Diary date: 2nd March, 1985

Remember what it was like to make a telephone call to a place, not a person? Here’s how it was. . .

[A public payphone rings in a crowded student common room in a hall of residence. Sarah looks round and realises that no-one else is going to answer it. She picks it up.]

“Hello?”

“Oh hi, it’s Andrew’s mum here. I was wondering if he was there?”

“Hi Andrew’s mum! It’s Sarah here. Give me a second and I’ll see if I can find him for you.”

[Sarah turns to the room.]

“Anybody seen Andrew?”

[Various shakes of the head.
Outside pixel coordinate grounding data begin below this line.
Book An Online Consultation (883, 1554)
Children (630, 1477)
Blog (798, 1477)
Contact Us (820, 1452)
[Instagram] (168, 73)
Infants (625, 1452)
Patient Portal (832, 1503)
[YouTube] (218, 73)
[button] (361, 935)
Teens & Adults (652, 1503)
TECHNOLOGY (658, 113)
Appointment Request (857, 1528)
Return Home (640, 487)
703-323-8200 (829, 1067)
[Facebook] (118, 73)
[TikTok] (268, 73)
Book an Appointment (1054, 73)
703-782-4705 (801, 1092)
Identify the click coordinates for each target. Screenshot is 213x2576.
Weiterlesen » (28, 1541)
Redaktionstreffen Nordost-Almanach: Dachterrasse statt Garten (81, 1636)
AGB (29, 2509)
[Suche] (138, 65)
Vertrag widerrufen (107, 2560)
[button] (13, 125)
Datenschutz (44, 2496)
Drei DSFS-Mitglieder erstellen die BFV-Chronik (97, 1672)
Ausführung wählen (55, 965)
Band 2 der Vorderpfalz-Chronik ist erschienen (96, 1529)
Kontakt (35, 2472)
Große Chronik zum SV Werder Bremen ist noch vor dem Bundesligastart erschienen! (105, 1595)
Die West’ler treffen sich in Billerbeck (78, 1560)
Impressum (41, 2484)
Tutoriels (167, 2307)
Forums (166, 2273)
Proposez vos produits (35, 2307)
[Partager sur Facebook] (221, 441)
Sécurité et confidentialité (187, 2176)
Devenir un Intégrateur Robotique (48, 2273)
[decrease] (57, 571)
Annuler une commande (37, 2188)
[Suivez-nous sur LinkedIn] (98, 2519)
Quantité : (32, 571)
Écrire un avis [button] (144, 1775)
No-one replies. Sarah goes to stand by the stairs.] 

“Tony! Are you up there? Tony! Is Kirsty with you? Andrew’s mum’s on the phone and I was wondering if she knew if he was in? Tony? Oh, for goodness sake!”

[Sarah returns to the phone.]

“Andrew’s mum? Hi, it’s Sarah here again. Really sorry, but I’m going to have to go and have a look. Can you hang on?”

“Yes of course.”

“OK. I won’t be a minute.”

[Sarah runs up three flights of stairs to Andrew’s room and knocks on his door.]

“Andrew? It’s Sarah. Your mum’s on the phone. Andrew?”

[Andrew appears at the door, looking hung over.]

“Thanks, Sarah. Can you tell her I’ll be down in a minute?”

[Andrew pulls his clothes on and drags himself downstairs five minutes later. He picks up the phone, trying to ignore everyone else in the room.]

“Hi Mum.”

2nd March, 2013

. . . and here’s how it is now:

[Andrew is asleep in bed. His mobile rings. He is slightly hung over and winces at the ringtone. He reaches over, picks it up and looks at the screen. It’s his mum. He groans, presses reject, rolls over, and tries to get back to sleep.]